Nouvel An: plus de 1.000 véhicules brûlés mais des "violences urbaines" limitées
information fournie par AFP 01/01/2026 à 20:13

Plus de 1.000 véhicules ont été incendiés et plus de 500 personnes interpellées en France lors de la nuit de la Saint-Sylvestre, marquée par ailleurs par des "violences urbaines plus limitées", a indiqué jeudi le ministère de l'Intérieur.

Au total, quelque "505 personnes ont été interpellées" et "403 placées en garde à vue", détaille le ministère dans un communiqué qui évoque une nuit plus calme" que l'année dernière.

L'année dernière, dans toute la France, il y avait eu 420 interpellations et 310 gardes à vue.

Le nombre de véhicules incendiés est également en hausse avec 1.173 véhicules en 2025 (984 en 2024), selon le ministère.

"L'ensemble des préfets de zone ont fait remonter une nuit moins agitée dans les quartiers que l'année dernière et des violences urbaines plus limitées", assure cependant la place Beauvau, notant "des prises à partie des forces de l'ordre moins importantes".

Les policiers ont ainsi été ciblés par des tirs de mortiers d'artifice dans diverses villes, notamment à Nice, à Lyon, à Strasbourg ou à Rennes, a appris l'AFP de source policière.

Environ 90.000 policiers et gendarmes, dont 10.000 pour Paris et la petite couronne, étaient mobilisés lors des festivités du 31 décembre, soit le même nombre qu'en 2024.

Dans la capitale, selon le parquet de Paris, 125 personnes, âgées de 17 à 53 ans, ont été placées en garde à vue. Une seule femme figure parmi elles tandis que quinze sont mineures (dont au moins trois ne relèvent pas du parquet de Paris en raison de leur commune de résidence).

Soixante-quinze gardes à vue ont été prises avant minuit, tandis que les autres ont eu lieu essentiellement autour de 02H00 du matin.

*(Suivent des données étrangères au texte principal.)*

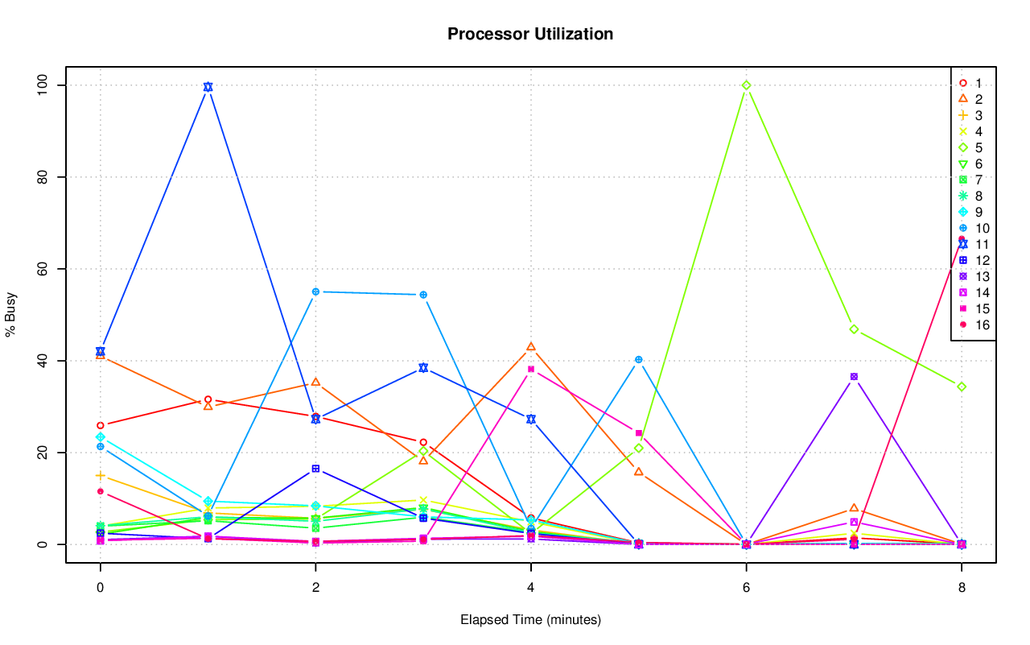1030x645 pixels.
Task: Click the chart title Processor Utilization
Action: (530, 34)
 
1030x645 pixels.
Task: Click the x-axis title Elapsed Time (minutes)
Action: (530, 620)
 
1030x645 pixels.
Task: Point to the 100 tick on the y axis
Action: (43, 85)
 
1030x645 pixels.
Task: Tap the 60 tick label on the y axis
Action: (43, 268)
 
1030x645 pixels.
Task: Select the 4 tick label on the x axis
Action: (530, 588)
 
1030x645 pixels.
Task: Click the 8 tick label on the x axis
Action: (962, 588)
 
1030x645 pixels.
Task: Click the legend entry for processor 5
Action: (970, 147)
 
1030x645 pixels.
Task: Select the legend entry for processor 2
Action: (970, 99)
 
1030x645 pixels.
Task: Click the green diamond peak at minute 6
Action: (746, 85)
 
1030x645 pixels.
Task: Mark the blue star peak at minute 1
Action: (208, 87)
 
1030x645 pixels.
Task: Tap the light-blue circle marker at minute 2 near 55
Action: (315, 291)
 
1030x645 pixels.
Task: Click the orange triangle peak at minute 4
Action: (530, 347)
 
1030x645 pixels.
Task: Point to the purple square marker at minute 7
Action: (854, 377)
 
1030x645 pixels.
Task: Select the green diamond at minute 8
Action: (962, 387)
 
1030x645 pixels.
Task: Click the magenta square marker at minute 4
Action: (530, 369)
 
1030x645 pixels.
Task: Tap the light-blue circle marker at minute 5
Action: (638, 359)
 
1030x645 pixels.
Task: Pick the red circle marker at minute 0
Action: (100, 425)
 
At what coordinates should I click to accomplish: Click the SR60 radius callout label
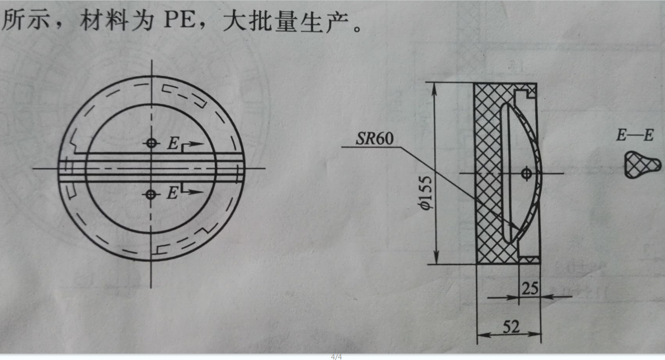point(375,139)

Parmi les 125 personnes en garde à vue, 33 sont le sont pour violences volontaires, 15 pour participation à groupement en vue de commettre des violences ou dégradations, dix pour détention de produits psychotropes (notamment détention de bombonnes de protoxyde d'azote) et huit pour usage de stupéfiants, a détaillé le parquet.

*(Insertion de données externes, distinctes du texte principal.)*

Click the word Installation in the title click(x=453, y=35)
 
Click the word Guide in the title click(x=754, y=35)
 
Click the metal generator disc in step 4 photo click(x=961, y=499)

Le ministre de l'Intérieur Laurent Nuñez avait assuré mercredi qu'"aucun débordement" ne serait toléré pendant ce réveillon, promettant des "interpellations systématiques" en cas de troubles.

Mardi, dans une circulaire adressée aux procureurs généraux et aux procureurs de la République, le ministre de la Justice Gérald Darmanin a réclamé pour sa part "la plus grand fermeté", demandant aux parquets "de requérir de la prison ferme" en cas de violences contre les forces de l'ordre ainsi que "contre les femmes et les enfants".